Moreover, most of the participants in our study did not seek proactive medical help, missed their routine checkups and delayed their screening processes, thus, they ultimately presented to hospitals with acute catastrophic events like strokes and heart attacks. In the Pakistani context, 78 % pay out of pocket for health care and health insurance is a rare feature, spending on proactive medical help may not be a priority. [19] Furthermore, our participants felt that the health care system also hindered any participants’ initiative towards self-management such as, lack of communication between physician and patient, absence of support programs and telephonic help lines. Therefore, there is need to develop patient friendly self-enabling support systems which may perhaps utilize IT in the way that we intend to do.

We feel that we have used the open framework of a qualitative design and uncovered regionally important factors that we would not have done otherwise. Obtaining data on perceived sensitive factors faced by our participants demanded thorough understanding and planning of the content. The thematic guide was formulated after detailed discussions and consensus of local and global health experts. The researchers had thorough knowledge, were expert in local language and traditional meaning of content. Credibility was achieved by selection of context and well-structured questions. Transferability was achieved by purposeful selection of participants with diverse characteristics like gender, age, educational level, diverse cultural and ethnic background,different socioeconomic groups and participants suffering from four major NCD`s. Dependability was achieved by conducting interviews within 3 months to make sure that the phenomena under study did not change with time trends. Conformability was achieved through discussion on codes, sub-categories, categories and themes by the experts in research team.
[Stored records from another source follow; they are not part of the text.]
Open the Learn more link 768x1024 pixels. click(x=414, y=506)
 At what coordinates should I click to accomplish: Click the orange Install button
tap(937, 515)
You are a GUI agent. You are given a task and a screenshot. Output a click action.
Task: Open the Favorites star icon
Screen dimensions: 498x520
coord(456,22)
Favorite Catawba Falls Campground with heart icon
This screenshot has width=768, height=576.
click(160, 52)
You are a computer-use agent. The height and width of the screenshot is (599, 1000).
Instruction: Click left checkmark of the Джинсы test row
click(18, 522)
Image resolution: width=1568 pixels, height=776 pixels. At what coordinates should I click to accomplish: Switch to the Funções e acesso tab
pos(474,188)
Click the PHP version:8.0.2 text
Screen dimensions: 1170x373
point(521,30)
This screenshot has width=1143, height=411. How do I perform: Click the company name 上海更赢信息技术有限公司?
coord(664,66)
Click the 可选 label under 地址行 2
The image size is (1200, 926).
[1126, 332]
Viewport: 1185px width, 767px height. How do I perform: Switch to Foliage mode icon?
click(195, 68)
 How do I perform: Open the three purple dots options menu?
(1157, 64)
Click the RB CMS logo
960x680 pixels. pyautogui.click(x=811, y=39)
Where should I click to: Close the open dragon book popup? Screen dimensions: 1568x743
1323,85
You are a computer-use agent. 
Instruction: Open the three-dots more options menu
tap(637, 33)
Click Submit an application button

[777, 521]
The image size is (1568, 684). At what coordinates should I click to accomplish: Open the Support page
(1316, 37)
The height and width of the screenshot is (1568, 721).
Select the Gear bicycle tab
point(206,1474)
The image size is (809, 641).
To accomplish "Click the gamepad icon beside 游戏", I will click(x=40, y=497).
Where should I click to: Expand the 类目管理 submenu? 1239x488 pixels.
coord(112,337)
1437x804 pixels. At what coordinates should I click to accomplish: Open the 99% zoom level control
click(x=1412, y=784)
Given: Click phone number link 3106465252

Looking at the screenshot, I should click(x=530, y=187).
The conceptual frameworks of the Health Belief Model, Social Cognitive Theory, and Stages of Change informed the qualitative design (6, 7).

This study is limited in that we have limited our sphere of discussion to the community only. Similar open ended designs that elaborate the system key stakeholder perspectives may be useful future directions of research. However, it does clarify that any behavioral intervention to work in our context will have to engender a sense of vulnerability and yet empower self-efficacy at the individual level to deal with both invincibility and inevitability. It also elaborates broader challenges out of the scope of this project like health care systems reform, food policy changes and accessibility and equity within LMIC settings to prevent and mitigate the challenge of NCD [2026].

Conclusions

Our qualitative methodology clarified that besides the usual barriers to the practice and adoption of healthy lifestyle behaviors such as education and finance, the personal belief that one is either invincible; or that once an event happens, it was inevitable, will have to be targeted in counseling and public outreach messages to engender vulnerability in the first instance and self-confidence and efficacy in the second.